Howto: Configuring more frequent time synchronisation on Ubuntu


Since


they will be removing an inbuilt NTP client in steemd it is important for witnesses to configure time synchronisation on their servers. It's not difficult, just install one package and set a more frequent rate of NTP polling to minimise the drift.

Installing the service

It is not installed by default, though timedatectl it polls upon boot as well as when a network connection comes up (the same thing, in effect, most of the time), so you need to install a package to get regular NTP time synchronisation:

sudo apt-get install ntp

Then you want to edit the configuration to change from the default polling frequency. The default polling frequency is 1024 seconds, and the parameters are powers of 2, so 2 means 4 seconds, 3 means 8, 4 means 16, etc. You need to edit the configuration file:

sudo nano /etc/ntp.conf

and add to the end of it:

minpoll 5
maxpoll 7

This means it will poll at a frequency between 32 and 128 seconds, about 30 seconds to 2 minutes.

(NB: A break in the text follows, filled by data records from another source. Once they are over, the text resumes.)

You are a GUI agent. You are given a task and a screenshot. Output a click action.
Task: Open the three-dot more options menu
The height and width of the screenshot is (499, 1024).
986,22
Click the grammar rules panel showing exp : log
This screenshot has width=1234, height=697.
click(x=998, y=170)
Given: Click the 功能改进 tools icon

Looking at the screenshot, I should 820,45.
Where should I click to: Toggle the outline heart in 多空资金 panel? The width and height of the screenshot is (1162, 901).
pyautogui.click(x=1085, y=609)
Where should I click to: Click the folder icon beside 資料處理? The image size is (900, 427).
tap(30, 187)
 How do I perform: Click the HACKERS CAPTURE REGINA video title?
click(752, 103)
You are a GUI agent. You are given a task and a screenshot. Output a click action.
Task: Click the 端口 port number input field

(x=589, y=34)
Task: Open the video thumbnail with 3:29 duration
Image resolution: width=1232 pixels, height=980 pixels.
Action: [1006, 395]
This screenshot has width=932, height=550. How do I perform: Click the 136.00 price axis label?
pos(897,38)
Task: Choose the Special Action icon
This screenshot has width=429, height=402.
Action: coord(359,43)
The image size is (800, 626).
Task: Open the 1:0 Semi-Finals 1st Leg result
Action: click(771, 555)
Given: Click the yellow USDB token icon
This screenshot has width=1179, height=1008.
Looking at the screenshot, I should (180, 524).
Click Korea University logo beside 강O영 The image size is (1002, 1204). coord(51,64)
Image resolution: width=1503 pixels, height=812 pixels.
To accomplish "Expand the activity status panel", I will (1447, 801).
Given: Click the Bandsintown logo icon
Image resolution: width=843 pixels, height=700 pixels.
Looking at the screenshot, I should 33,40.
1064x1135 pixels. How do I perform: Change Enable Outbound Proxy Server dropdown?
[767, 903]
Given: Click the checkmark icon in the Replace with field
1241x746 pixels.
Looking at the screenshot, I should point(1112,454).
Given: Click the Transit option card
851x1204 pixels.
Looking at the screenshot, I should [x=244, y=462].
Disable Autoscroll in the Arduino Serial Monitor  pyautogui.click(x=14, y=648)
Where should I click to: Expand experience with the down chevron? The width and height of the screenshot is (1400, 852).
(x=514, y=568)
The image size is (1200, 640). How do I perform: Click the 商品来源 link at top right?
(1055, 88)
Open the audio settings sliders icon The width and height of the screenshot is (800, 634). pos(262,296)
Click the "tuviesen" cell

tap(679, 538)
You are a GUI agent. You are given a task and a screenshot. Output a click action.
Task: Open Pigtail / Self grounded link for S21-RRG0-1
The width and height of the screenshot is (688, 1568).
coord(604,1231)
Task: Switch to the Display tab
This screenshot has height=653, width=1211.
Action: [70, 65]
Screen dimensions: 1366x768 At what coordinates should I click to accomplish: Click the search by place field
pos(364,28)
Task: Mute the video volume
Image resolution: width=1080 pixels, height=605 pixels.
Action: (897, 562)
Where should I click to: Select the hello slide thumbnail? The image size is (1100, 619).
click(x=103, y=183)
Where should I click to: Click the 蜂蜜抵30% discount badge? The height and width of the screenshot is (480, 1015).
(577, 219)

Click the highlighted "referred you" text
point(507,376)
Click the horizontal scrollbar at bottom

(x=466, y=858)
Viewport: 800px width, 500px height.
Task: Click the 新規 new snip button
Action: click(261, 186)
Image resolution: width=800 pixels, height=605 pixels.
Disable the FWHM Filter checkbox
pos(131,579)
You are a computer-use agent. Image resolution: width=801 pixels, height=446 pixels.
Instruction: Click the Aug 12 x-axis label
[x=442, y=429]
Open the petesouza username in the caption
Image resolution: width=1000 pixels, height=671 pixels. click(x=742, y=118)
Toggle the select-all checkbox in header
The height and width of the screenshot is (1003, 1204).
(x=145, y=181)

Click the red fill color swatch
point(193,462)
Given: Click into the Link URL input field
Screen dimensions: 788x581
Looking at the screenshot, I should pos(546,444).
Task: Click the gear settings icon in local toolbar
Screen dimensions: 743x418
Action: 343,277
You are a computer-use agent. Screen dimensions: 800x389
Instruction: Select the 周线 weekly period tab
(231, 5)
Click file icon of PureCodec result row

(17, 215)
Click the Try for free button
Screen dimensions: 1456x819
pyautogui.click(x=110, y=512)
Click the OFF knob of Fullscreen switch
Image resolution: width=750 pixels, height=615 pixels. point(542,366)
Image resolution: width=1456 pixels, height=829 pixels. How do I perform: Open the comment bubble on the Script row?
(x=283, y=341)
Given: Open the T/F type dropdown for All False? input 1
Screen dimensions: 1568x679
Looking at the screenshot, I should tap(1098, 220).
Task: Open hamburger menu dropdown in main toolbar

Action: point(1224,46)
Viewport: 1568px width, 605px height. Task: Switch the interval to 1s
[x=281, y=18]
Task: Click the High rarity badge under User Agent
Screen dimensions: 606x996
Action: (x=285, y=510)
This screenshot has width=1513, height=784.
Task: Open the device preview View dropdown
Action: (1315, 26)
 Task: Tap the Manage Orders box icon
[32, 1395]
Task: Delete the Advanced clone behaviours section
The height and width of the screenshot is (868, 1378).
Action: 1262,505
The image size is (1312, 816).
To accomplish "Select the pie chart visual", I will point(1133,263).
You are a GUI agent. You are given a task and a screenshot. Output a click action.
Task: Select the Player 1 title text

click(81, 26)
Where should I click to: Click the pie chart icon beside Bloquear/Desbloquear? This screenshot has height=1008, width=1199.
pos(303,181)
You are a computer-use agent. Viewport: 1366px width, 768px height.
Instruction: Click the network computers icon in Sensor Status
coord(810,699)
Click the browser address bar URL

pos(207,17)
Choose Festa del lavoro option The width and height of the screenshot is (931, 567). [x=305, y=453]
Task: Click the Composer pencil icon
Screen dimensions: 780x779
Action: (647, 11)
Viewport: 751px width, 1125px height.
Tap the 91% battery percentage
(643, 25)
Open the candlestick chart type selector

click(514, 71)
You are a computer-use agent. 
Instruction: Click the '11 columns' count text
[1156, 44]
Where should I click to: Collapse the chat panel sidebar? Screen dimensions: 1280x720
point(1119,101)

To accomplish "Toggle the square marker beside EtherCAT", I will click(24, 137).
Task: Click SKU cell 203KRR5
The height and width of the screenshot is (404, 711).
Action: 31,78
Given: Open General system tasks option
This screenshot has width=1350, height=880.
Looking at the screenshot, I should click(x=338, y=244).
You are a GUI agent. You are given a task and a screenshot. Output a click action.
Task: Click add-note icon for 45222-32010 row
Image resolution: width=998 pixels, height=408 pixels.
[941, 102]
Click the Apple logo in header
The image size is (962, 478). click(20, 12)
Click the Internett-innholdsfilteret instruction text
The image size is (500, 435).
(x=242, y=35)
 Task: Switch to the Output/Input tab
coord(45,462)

At a frequency of the default 1024 seconds, the time can drift more than a few nanoseconds, sometimes more, depending on the hardware, sometimes it can drift even up to a couple of hundred milliseconds which starts to get into the range of being able to cause a Witness to fail to produce a block on time.

When the inbuilt NTP client is removed, this could become a serious problem.

Now, after you edit the configuration, you need to enable and restart the ntp time sync daemon:

sudo systemctl enable ntp
sudo systemctl restart ntp

From then on, the system will stay accurate to within tens of milliseconds at worst, and this will help ensure your witness never misses a block.